══ PASSAGE PROVIDED

The International Atomic Energy Agency (IAEA) has announced that it will host the first International Conference on Nuclear Law in February of 2022 (ICNL 2022) at its headquarters in Vienna, Austria. The event is expected to draw many scholars and practitioners from around the world to discuss the complex field of nuclear law. Nuclear law underpins the safe and secure use of nuclear technology and goes hand in hand with addressing issues of international nuclear security. Topics will range from treaties on the security of nuclear power plants to the verification of nations’ nuclear non-proliferation commitments.
Conferences such as this one are paramount to the progression of nuclear security across the globe. Diminished attention to nuclear security over the past several years has been a result of a lack of leadership on the issue. Hopefully, the ICNL 2022 will spark a new round of nuclear security summits like the ones that proved to be successful under former President Obama. A total of four nuclear security summits were held while Obama was in office, each one building upon the progress of the last. ICNL 2022 will build momentum in the nuclear security sector that President Biden can use to restart the summit process and expand on key issues outlined by the previous summits.
Nuclear Terrorism and Loose Material
Washington D.C. hosted the first Nuclear Security Summit (NSS) in April 2010 and laid the groundwork for a series of summits focused on the issue of nuclear terrorism. The first summit concluded with a communiqué that affirmed a commitment to reducing “loose” nuclear material around the globe in hopes of keeping it out of the hands of terrorists. In the 8 years after the first summit, the vast majority of nations possessing nuclear material made progress in securing or reducing their stores; Obama himself claimed a figure of 3.8 tons of nuclear material secured or removed from 30 countries. However, this effort has stagnated since 2018 and major security gaps in the management of materials still exist, which makes this issue just as relevant today as it was 11 years ago. President Biden and the international community at large must deal with the continued presence of extremists around the globe and work to mitigate the risk of nuclear material falling into the wrong hands.

════
══ PROVIDED RECORDS

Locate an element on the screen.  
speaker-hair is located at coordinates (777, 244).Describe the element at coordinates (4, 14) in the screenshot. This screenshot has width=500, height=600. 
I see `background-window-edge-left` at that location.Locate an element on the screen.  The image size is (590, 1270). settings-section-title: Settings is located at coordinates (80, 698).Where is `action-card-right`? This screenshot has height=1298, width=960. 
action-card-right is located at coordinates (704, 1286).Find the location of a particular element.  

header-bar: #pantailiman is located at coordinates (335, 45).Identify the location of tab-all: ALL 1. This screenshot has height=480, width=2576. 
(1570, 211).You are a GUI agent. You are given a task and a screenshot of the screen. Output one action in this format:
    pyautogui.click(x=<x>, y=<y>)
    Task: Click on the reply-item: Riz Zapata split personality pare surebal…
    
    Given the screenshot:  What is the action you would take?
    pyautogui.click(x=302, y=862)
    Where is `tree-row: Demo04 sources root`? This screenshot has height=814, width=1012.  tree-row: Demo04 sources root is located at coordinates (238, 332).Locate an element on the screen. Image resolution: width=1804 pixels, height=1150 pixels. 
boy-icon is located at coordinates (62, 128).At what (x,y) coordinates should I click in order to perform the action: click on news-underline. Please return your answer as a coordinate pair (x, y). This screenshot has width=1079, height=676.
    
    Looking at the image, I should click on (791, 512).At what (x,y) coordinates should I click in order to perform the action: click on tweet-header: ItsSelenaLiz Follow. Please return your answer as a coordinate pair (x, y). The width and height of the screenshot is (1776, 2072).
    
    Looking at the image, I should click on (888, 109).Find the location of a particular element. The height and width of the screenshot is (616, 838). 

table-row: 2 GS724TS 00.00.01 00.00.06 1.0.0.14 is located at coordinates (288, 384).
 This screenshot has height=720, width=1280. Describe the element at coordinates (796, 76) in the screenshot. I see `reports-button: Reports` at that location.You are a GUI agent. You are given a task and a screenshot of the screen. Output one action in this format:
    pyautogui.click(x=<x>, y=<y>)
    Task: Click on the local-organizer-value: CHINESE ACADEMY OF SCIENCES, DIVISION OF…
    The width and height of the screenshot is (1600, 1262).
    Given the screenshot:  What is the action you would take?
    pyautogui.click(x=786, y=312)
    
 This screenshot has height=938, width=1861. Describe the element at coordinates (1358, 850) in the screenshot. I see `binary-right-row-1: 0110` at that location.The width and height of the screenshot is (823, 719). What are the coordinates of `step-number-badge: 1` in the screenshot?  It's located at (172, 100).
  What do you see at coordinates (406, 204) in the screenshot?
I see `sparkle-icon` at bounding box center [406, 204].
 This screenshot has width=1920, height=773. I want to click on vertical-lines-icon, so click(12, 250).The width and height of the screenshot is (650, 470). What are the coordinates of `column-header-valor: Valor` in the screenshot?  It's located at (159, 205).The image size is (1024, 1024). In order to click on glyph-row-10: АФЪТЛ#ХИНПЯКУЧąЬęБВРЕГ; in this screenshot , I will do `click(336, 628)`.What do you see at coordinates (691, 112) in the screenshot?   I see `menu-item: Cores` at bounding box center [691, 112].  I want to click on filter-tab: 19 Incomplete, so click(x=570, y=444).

════

**EXERCISE TASKS:**
1. According to the nuclear security passage, where will ICNL 2022 be held?
2. List every calendar year mentioned in the nuclear security passage.
3. Please turn the paragraph of the nuclear security passage beginning "Washington D.C. hosted the first" into a short bulleted list that keeps its main facts.

**ANSWERS TO THE PROBLEMS:**
1. At the IAEA's headquarters in Vienna, Austria.

2.
- 2022
- 2010
- 2018

3.
- Washington D.C. hosted the first Nuclear Security Summit in April 2010, starting a series of summits on nuclear terrorism.
- Its closing communiqué committed to reducing "loose" nuclear material worldwide to keep it from terrorists.
- Over the next 8 years, most nations holding nuclear material secured or reduced their stores. Obama cited 3.8 tons secured or removed from 30 countries.
- Progress has stalled since 2018, and major gaps in managing materials remain.
- President Biden and the international community must address extremists worldwide and reduce the risk of nuclear material falling into the wrong hands.